L'Autorité de la Concurrence va lancer une enquête approfondie sur des chatbots tels que ChatGPT et Gemini pour analyser leur intégration croissante avec le secteur du commerce électronique et de la publicité. Le régulateur français cherche à anticiper les bouleversements concurrentiels que pourrait provoquer l’essor du commerce agent, où l’intelligence artificielle effectue des achats de manière autonome.

Agents d'IA autonomes et publicité ciblées par le régulateur
L’enquête se concentrera sur deux catégories d’outils : les robots conversationnels classiques générant du contenu via des invites et les agents IA plus sophistiqués. Ces derniers, capables d'effectuer des tâches autonomes comme la prise de rendez-vous ou la recherche en ligne, intéressent particulièrement l'institution.

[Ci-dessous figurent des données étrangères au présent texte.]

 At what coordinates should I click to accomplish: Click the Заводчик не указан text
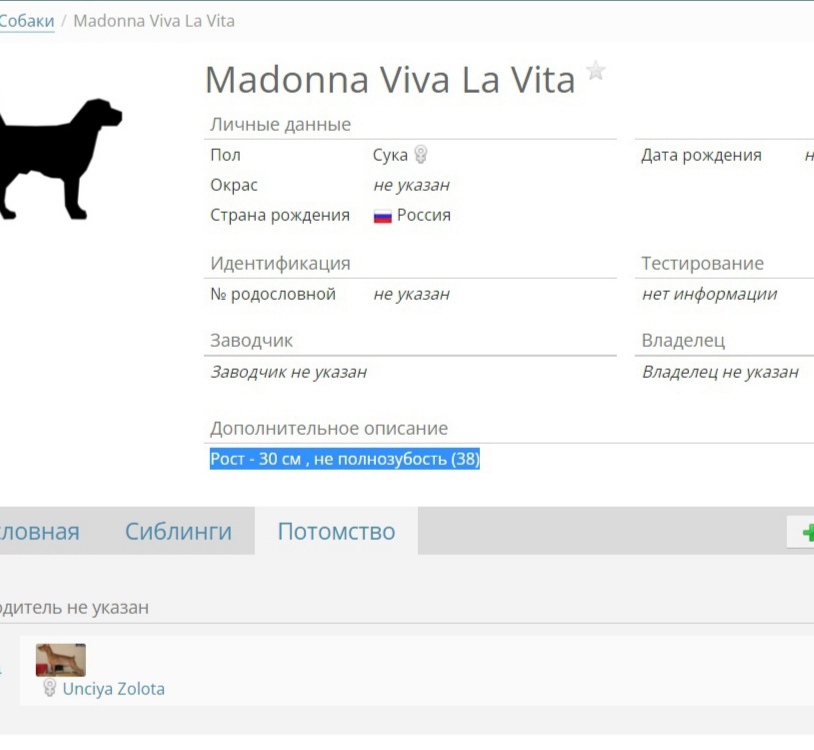tap(289, 372)
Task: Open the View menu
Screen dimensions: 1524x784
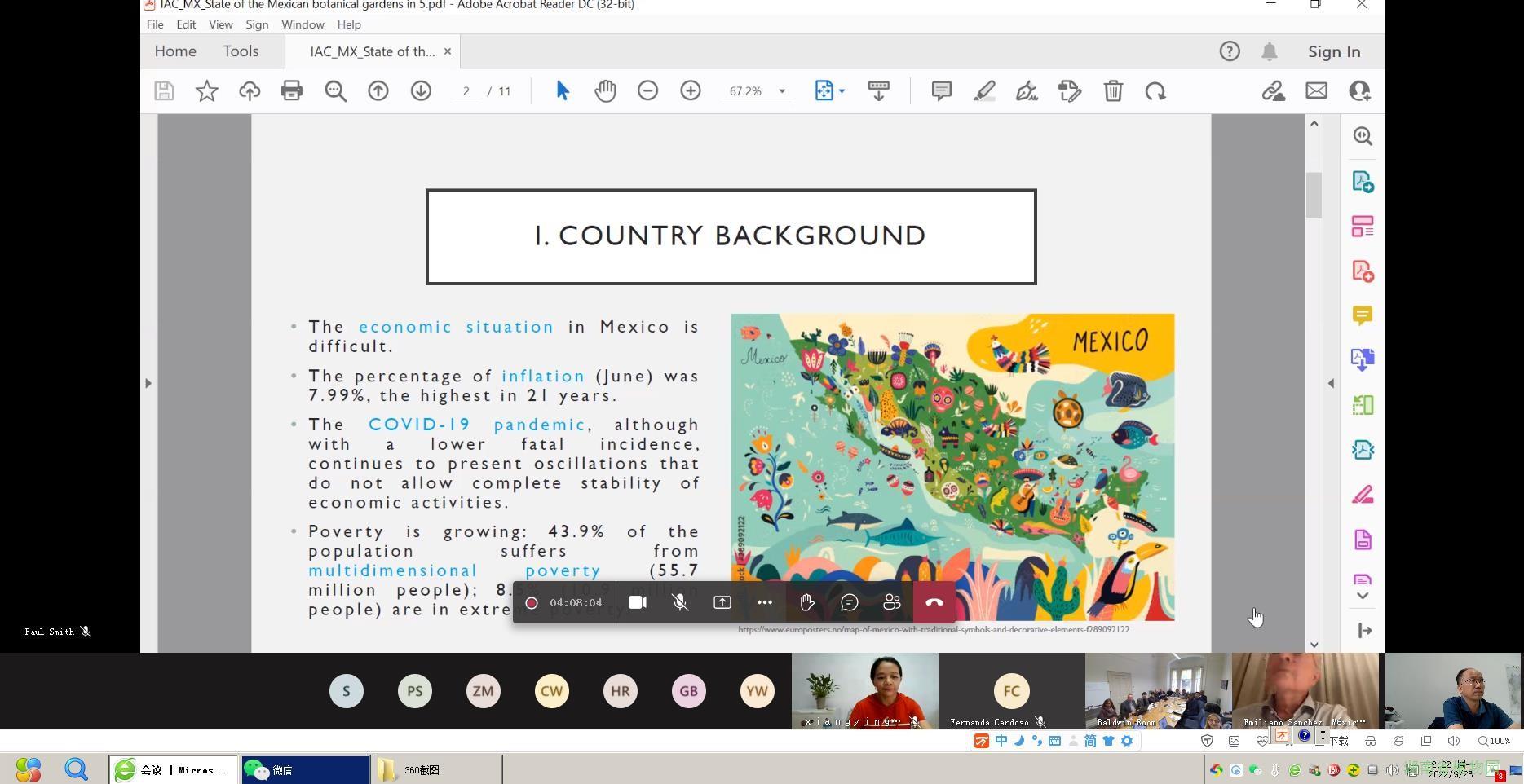Action: pos(220,24)
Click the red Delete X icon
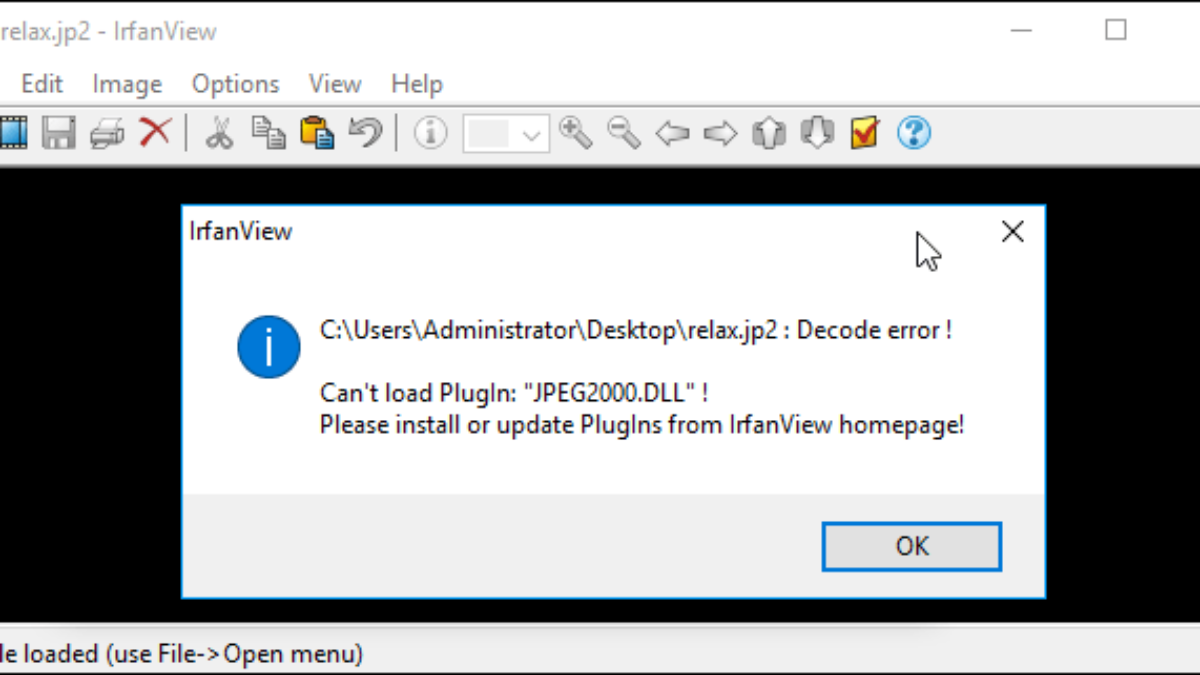This screenshot has height=675, width=1200. tap(155, 132)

L'Autorité de la concurrence examinera également l'arrivée de la publicité au cœur de ces interfaces génératives. Elle suit de près les tests en cours, comme la fonction AI Overviews de Google, pour évaluer leurs potentielles répercussions anticoncurrentielles avant leur probable déploiement en France.
Les IA deviennent de véritables plateformes d'achat
L'organisme de surveillance de la concurrence constate que des services comme Gemini de Google, Le Chat de Mistral ou Copilot de Microsoft évoluent vers le statut de plateforme à part entière. Ces outils permettent désormais aux utilisateurs d'accéder à des services tiers et d'effectuer des transactions sans jamais quitter la fenêtre de discussion.
Cette évolution répond à un besoin économique pressant : les acteurs du secteur cherchent à diversifier leurs usages et à trouver des leviers de monétisation pour atteindre la rentabilité. OpenAI a également initié ce mouvement fin septembre en lançant une fonctionnalité baptisée Instant Checkout permettant d'effectuer des achats directement depuis son interface, tandis que d'autres chatbots multiplient les liens vers des sites marchands.
Selon l’Autorité de la concurrence, l’ensemble de l’écosystème de la vente en ligne risque de devoir s’adapter à l’émergence soudaine de ce commerce piloté par des agents IA. L’objectif est de cartographier précisément les interactions entre ces nouvelles technologies et le commerce traditionnel pour identifier les risques concurrentiels. Une consultation publique sera ouverte prochainement et l’institution rendra ses conclusions définitives au cours de l’année 2026.